Therefore, this change does not involve a significant reduction in a
margin of safety.
The NRC staff proposes to determine that the amendment request
involves no significant hazards consideration.
Attorney for licensee: John O'Neill, Esq., Pillsbury Winthrop Shaw
Pittman LLP, 2300 N Street, NW., Washington, DC 20037.
NRC Branch Chief: David Terao.
Union Electric Company, Docket No. 50-483, Callaway Plant, Unit 1,
Callaway County, Missouri
Date of amendment request: May 25, 2006.
Description of amendment request: The amendment would revise
Technical Specifications 3.1.7, ``Rod Position Indication,'' 3.2.1,
``Heat Flux Hot Channel Factor (FCQ(Z)) (FQ
Methodology),'' 3.2.4, ``Quadrant Power Tilt Ratio (QPTR),'' and 3.3.1,
``Reactor Trip System (RTS) Instrumentation.'' The proposed changes are
to allow use of the Westinghouse proprietary computer code, the Best
Estimate Analyzer for Core Operations--Nuclear (BEACON).

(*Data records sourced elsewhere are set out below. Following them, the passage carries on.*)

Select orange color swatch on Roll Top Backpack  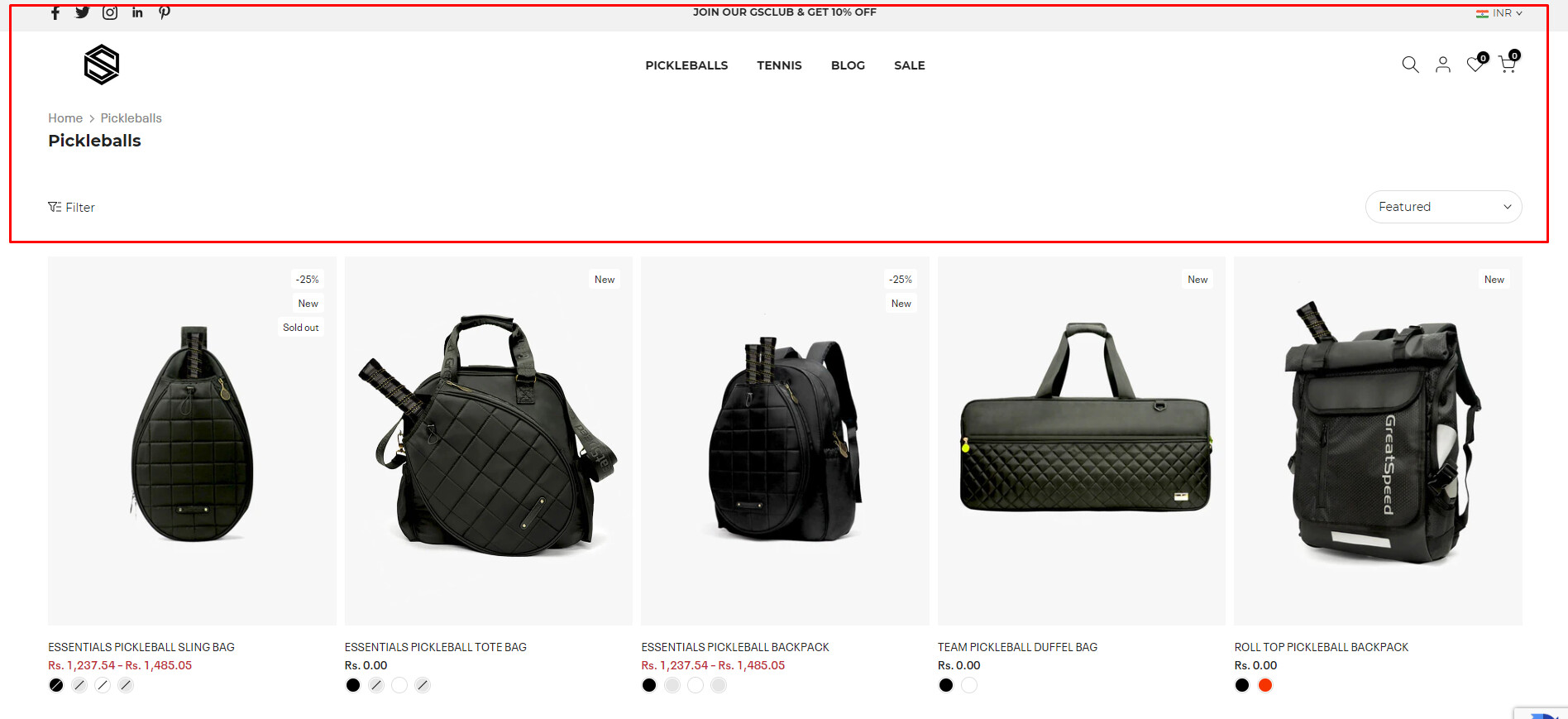pos(1264,685)
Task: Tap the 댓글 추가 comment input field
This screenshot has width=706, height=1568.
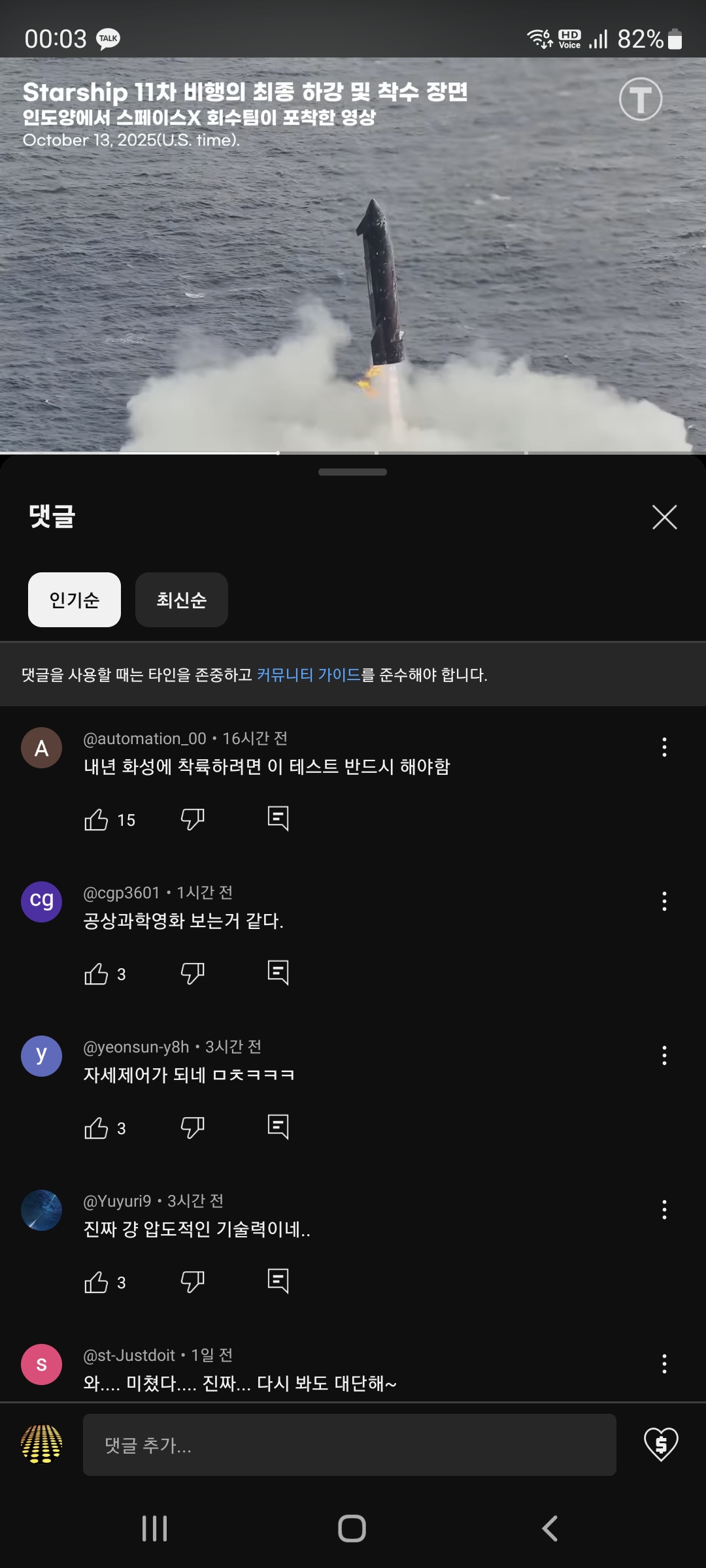Action: coord(349,1445)
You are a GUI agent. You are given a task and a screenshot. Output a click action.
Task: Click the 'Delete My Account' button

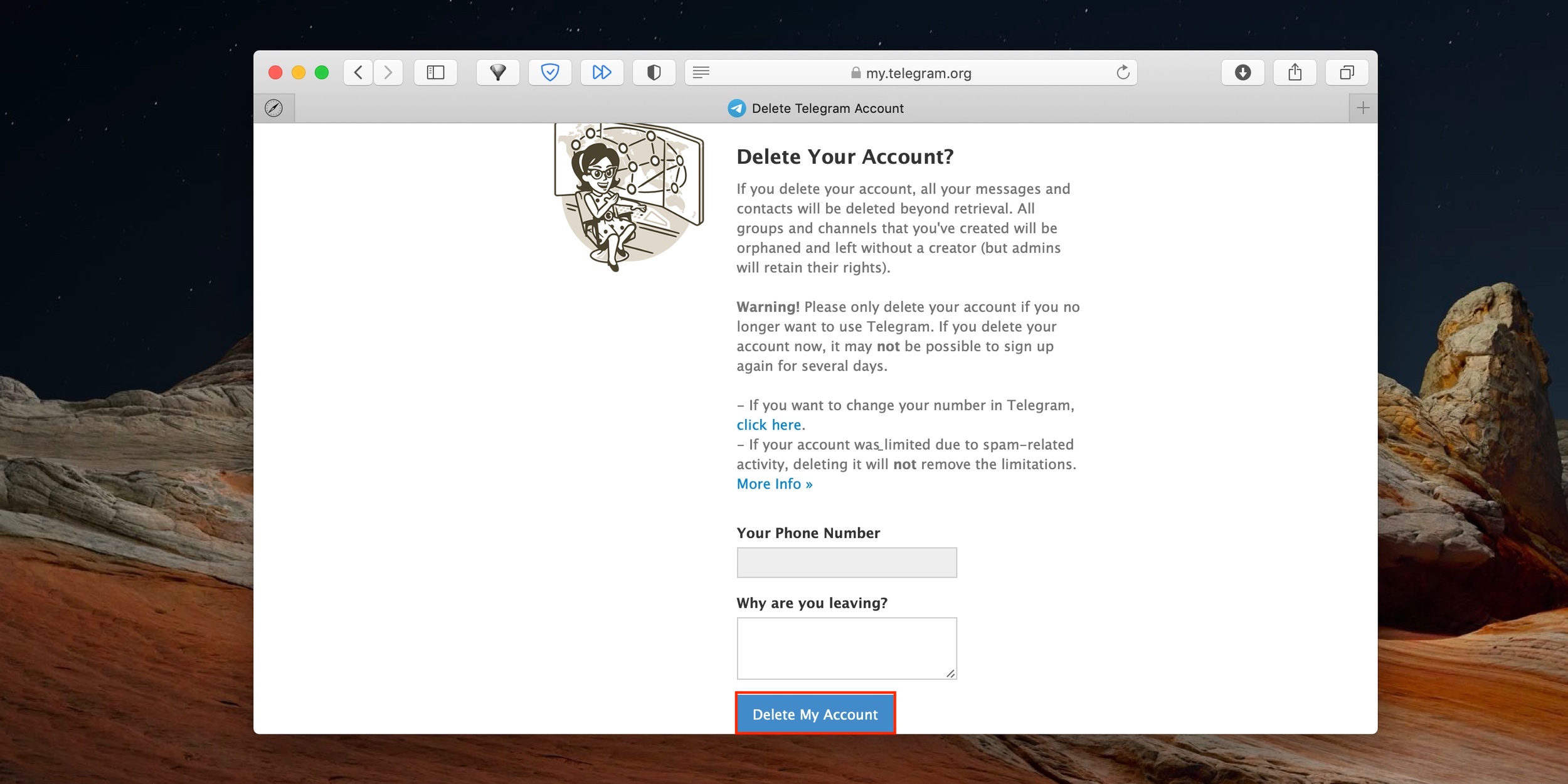(x=815, y=714)
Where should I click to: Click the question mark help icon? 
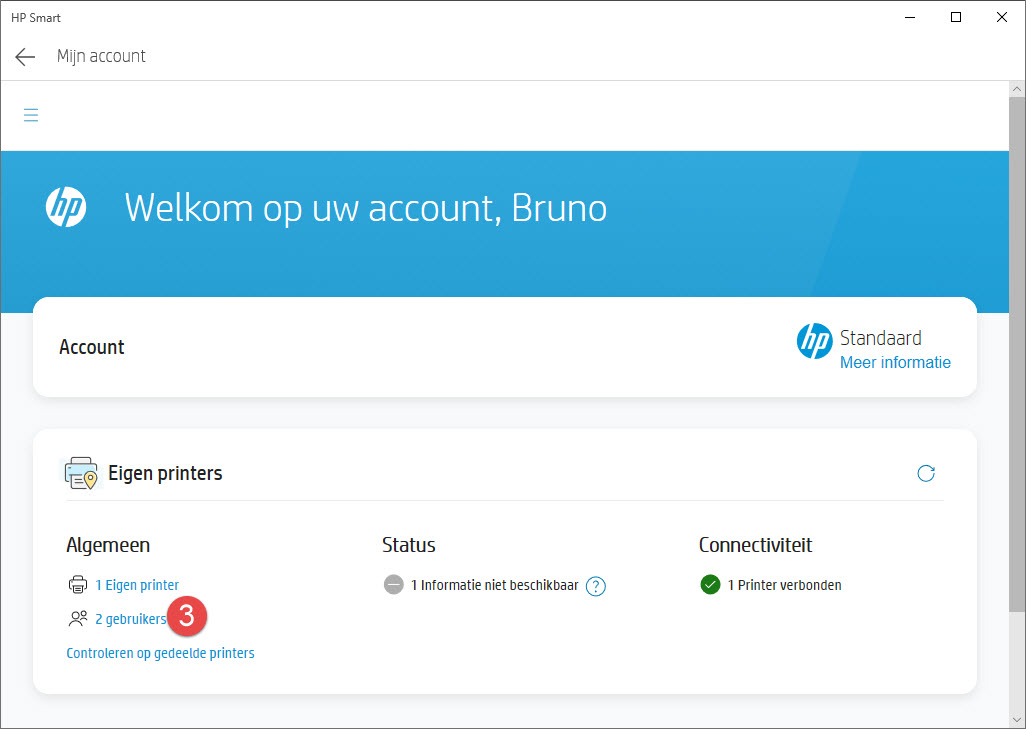(596, 586)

The new BEACON
power distribution monitoring system (PDMS) would augment the
functional capability of the neutron flux mapping system for the
purposes of power distribution surveillances at the Callaway Plant.
Certain required actions, for when a limiting condition for operation
is not met, and certain surveillance requirements are being changed to
refer to power distribution measurements or measurement information of
the core.
Basis for proposed no significant hazards consideration
determination: As required by 10 CFR 50.91(a), the licensee has
provided its analysis of the issue of no significant hazards
consideration, which is presented below:
1. Does the proposed change involve a significant increase in
the probability or consequences of an accident previously evaluated?
Response: No.
The PDMS performs continuous core power distribution monitoring
with data input from existing plant instrumentation. This system
utilizes an NRC-approved Westinghouse proprietary computer code,
i.e., Best Estimate Analyzer for Core Operations [mu] Nuclear
(BEACON), to provide data reduction for incore flux maps, core
parameter analysis, load follow operation simulation, and core
predication. The PDMS does not provide any protection or control
system function. Fission product barriers are not impacted by these
proposed changes. The proposed changes occurring with PDMS will not
result in any additional challenges to plant equipment that could
increase the probability of any previously evaluated accident. The
changes associated with the PDMS do not affect plant systems such
that their function in the control of radiological consequences is
adversely affected. These proposed changes will therefore not affect
the mitigation of the radiological consequences of any accident
described in the Final Safety Analysis Report (FSAR) [for the
Callaway Plant].
Use of the PDMS supports maintaining the core power distribution
within required limits. Further continuous on-line monitoring
through the use of PDMS provides significantly more information
about the power distributions present in the core than is currently
available. This results in more time (i.e., earlier determination of
an adverse condition developing) for operation action prior to
having an adverse condition develop that could lead to an accident
condition or to unfavorable initial conditions for an accident.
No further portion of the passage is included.